The member said it was reasonable to rely on statements made in the PDS by reason of section 1013D(1)(c) of the Corporations Act, which require a product issuer to provide information in the PDS about the significant risks of holding an interest in the product. The member argued that a PDS did not make statements required by section 1013D(1)(c) of the Corporations Act and as a result was defective.

Although the Panel accepted that the PDS was defective, the Panel opined that the defects in the PDS would have been obvious, had the member conducted appropriate due diligence and as a result would have put the member on notice. The Panel found on balance that the complainants were induced to invest on the basis of the member’s defective advice.

The complainants were awarded $91,436 together with interest at the rate of 4% per annum compound from the date on investment till the date of payment.
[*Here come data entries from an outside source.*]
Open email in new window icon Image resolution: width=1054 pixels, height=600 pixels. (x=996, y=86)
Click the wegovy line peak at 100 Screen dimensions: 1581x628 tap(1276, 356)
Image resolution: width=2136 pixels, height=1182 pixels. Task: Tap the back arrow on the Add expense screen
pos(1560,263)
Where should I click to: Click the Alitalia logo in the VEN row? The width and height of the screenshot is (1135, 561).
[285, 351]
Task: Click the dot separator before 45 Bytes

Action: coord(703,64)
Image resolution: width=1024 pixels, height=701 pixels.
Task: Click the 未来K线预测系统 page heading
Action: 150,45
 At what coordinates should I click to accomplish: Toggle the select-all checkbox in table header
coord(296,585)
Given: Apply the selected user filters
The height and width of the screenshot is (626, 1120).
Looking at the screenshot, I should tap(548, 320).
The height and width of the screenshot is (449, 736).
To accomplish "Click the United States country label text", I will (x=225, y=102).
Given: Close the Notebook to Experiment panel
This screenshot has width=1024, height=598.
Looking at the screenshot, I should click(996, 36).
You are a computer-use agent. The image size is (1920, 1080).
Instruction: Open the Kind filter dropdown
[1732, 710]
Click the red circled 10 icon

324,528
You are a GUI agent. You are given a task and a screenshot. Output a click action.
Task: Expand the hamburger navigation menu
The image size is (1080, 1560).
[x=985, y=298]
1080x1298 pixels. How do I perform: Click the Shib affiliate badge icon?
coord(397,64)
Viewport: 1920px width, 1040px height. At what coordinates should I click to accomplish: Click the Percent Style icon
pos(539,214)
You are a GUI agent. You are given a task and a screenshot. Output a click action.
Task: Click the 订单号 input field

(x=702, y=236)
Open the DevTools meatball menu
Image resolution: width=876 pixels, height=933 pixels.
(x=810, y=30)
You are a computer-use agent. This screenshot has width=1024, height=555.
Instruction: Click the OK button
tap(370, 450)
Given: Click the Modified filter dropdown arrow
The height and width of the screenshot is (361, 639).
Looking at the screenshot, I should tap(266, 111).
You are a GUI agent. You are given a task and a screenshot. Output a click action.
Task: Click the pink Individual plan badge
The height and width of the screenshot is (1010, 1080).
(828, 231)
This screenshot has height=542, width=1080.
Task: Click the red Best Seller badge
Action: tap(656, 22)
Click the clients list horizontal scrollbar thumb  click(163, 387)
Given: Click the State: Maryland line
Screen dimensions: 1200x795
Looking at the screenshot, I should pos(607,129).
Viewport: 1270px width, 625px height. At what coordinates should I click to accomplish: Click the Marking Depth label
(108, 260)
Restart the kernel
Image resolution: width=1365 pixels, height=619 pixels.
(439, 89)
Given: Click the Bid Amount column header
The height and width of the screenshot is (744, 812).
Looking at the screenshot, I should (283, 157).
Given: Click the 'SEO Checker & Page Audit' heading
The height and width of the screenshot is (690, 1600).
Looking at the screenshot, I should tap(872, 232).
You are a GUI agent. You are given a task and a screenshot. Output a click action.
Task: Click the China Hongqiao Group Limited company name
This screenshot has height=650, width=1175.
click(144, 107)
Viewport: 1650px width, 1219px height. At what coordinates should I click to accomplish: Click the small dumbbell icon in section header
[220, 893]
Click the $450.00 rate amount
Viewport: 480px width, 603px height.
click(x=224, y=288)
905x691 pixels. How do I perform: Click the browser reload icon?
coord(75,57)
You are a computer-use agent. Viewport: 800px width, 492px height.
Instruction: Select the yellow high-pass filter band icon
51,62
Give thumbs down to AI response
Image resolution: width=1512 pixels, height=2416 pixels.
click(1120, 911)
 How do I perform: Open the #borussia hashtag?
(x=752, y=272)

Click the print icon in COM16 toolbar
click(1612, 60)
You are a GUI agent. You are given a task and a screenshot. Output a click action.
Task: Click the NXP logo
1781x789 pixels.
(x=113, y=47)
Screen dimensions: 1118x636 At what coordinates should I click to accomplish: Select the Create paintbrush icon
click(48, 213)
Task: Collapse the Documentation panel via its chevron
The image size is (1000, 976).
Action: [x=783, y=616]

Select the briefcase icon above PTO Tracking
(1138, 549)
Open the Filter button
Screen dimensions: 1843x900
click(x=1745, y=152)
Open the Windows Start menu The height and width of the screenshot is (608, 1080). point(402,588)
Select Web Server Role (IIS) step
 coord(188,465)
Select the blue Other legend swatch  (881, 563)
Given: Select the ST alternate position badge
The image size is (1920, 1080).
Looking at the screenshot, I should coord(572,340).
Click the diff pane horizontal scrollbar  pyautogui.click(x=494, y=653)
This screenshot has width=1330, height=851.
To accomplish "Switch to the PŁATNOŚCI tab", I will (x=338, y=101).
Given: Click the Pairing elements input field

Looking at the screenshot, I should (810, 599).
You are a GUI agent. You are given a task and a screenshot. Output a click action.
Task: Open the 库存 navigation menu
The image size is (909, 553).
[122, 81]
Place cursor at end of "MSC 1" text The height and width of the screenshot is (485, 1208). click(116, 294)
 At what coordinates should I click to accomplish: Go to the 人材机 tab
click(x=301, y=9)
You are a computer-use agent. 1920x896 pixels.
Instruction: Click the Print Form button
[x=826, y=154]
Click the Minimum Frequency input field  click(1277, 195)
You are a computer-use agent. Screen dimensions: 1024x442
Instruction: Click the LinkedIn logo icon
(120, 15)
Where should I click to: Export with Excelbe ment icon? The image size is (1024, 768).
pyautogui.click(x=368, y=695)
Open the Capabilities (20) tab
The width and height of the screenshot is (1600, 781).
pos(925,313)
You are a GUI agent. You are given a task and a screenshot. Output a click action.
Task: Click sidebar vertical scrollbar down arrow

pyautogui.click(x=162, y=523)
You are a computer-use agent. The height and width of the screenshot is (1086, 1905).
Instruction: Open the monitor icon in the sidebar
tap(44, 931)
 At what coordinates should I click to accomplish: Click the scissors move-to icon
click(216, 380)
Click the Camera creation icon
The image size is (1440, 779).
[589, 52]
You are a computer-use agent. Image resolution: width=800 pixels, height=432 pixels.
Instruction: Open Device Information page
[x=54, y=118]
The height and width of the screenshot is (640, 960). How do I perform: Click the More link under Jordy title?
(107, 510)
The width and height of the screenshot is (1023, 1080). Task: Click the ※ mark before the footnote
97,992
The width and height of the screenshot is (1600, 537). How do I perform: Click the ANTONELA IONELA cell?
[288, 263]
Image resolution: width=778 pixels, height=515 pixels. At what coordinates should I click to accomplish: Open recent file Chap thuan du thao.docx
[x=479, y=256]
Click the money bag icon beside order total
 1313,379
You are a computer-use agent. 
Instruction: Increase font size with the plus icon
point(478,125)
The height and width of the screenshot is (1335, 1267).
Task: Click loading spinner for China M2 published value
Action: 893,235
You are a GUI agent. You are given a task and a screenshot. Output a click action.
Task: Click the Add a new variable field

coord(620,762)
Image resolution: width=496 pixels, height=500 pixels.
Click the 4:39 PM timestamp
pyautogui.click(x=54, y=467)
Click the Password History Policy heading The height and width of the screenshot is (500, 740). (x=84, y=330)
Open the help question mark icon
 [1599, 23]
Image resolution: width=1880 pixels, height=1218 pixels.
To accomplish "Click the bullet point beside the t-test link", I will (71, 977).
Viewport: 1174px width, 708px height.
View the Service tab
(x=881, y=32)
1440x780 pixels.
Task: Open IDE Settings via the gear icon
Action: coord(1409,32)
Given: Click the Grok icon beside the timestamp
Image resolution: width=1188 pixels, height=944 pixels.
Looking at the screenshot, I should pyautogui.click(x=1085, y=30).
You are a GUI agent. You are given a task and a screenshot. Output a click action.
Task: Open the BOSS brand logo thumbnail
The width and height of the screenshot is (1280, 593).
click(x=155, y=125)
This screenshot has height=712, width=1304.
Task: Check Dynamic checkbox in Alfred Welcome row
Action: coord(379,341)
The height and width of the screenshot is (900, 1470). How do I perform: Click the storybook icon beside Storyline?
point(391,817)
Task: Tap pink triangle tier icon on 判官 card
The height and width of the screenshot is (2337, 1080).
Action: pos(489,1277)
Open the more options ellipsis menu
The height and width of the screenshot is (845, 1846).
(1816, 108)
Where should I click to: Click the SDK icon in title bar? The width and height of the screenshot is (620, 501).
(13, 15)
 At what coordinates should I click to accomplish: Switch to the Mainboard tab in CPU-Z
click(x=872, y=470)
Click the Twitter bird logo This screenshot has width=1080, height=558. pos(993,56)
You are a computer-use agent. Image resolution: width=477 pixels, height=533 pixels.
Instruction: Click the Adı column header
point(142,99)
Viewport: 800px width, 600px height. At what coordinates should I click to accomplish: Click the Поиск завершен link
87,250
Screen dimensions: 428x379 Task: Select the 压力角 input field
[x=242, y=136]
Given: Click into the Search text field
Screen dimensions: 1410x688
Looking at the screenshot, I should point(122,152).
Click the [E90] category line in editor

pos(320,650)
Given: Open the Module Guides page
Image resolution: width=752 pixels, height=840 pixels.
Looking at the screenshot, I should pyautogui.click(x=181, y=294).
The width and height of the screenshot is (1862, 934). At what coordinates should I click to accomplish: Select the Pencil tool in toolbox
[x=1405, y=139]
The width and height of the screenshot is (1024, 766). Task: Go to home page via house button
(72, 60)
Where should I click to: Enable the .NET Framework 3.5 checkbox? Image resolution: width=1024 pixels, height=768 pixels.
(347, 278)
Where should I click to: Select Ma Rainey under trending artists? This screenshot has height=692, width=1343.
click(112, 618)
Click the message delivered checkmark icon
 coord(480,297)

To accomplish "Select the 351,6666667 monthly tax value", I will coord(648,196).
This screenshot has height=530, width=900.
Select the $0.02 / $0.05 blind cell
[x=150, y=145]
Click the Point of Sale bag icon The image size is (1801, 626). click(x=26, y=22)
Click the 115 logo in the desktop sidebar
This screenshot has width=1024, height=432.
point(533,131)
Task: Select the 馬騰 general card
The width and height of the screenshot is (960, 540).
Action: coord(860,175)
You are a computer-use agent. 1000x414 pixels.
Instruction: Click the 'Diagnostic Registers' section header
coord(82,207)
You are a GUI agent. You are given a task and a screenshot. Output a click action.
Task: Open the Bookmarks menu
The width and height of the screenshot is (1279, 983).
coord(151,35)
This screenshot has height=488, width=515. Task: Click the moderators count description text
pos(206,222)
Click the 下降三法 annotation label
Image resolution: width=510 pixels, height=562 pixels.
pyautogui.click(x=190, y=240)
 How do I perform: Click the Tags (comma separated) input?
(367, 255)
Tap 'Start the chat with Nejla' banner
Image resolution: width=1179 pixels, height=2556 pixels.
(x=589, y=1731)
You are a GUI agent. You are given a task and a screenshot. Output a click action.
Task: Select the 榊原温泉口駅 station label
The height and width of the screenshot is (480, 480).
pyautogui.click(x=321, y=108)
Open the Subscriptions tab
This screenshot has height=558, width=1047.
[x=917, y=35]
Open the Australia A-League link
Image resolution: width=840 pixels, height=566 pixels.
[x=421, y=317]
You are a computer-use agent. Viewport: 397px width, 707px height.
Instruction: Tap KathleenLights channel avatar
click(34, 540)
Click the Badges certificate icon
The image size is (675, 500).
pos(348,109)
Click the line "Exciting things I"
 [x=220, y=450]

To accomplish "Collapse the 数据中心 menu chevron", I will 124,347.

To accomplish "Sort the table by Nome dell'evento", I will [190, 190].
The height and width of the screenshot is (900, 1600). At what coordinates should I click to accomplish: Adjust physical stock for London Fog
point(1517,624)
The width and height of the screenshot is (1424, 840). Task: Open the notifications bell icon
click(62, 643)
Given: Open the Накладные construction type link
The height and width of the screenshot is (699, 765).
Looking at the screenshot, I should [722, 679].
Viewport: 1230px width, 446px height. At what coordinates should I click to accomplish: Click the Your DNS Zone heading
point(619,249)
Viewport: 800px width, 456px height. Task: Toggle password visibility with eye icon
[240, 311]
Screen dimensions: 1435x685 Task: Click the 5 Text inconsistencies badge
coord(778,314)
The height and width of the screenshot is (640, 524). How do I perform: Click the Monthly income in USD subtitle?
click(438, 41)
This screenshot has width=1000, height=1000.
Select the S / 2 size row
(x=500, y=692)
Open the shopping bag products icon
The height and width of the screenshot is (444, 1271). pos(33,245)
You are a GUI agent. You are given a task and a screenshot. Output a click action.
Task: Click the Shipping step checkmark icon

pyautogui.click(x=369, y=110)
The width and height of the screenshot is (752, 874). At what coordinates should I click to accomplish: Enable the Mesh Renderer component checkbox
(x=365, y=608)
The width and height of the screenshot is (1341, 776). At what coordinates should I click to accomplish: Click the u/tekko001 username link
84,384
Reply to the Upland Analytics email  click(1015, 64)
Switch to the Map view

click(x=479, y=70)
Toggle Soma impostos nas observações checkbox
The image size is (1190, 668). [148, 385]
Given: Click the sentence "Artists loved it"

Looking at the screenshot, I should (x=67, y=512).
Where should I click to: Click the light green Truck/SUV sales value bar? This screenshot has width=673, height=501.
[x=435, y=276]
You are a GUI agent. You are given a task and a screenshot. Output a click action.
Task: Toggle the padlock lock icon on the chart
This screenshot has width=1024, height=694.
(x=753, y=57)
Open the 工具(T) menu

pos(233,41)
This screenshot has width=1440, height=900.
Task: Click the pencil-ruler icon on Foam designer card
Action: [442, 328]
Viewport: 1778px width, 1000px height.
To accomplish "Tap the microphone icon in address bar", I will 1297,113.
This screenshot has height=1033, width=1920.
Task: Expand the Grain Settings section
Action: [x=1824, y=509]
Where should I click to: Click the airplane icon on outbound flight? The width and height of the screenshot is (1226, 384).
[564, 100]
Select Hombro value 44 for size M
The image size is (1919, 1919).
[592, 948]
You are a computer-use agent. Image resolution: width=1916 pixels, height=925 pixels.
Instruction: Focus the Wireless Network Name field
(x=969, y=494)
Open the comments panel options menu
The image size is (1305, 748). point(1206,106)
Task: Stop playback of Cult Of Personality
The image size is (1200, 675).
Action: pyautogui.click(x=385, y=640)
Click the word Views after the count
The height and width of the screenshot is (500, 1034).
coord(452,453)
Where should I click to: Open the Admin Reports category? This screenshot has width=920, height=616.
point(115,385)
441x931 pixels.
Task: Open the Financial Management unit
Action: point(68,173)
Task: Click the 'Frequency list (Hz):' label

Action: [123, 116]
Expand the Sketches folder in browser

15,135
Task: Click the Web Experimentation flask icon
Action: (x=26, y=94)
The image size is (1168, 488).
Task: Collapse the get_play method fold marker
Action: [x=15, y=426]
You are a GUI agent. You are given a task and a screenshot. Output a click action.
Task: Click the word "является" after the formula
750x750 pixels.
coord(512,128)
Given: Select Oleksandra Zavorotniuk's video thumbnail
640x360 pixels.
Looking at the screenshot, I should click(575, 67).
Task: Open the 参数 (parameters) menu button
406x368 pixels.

Silence can be misleading or deceptive conduct

Deliberately keeping quiet or failing to provide information to a client that would have influenced their purchasing decisions has been found to be misleading or deceptive conduct. A financial adviser may contravene the misleading or deceptive conduct provisions of the Corporations Act if they distribute advertising material which contains incomplete or missing information. Silence can be found to be a contravention if a financial adviser knew a client mistakenly believed that they were entitled to certain rights or benefits and the adviser did not take steps to correct the client’s mistaken belief.

In summary

• Apply common sense when making or relying on a representation about a financial product or service;

• Ensure any claims are able to be properly substantiated even if you did not make them;

• Never remain silent if there is any indication that a client may be mistaken about their understanding of a financial product or service;

• Don’t be afraid to challenge a product or service provider if you believe the information they are distributing may be misleading or deceptive;

• If you are using template text in your advice documents, make sure you proof them and remove anything in them that is not relevant to the advice you are providing, for example the use of template advantages or benefits which do not apply to a product that you are recommending; and

• Seek advice if you are unsure or concerned that a representation may be misleading or deceptive.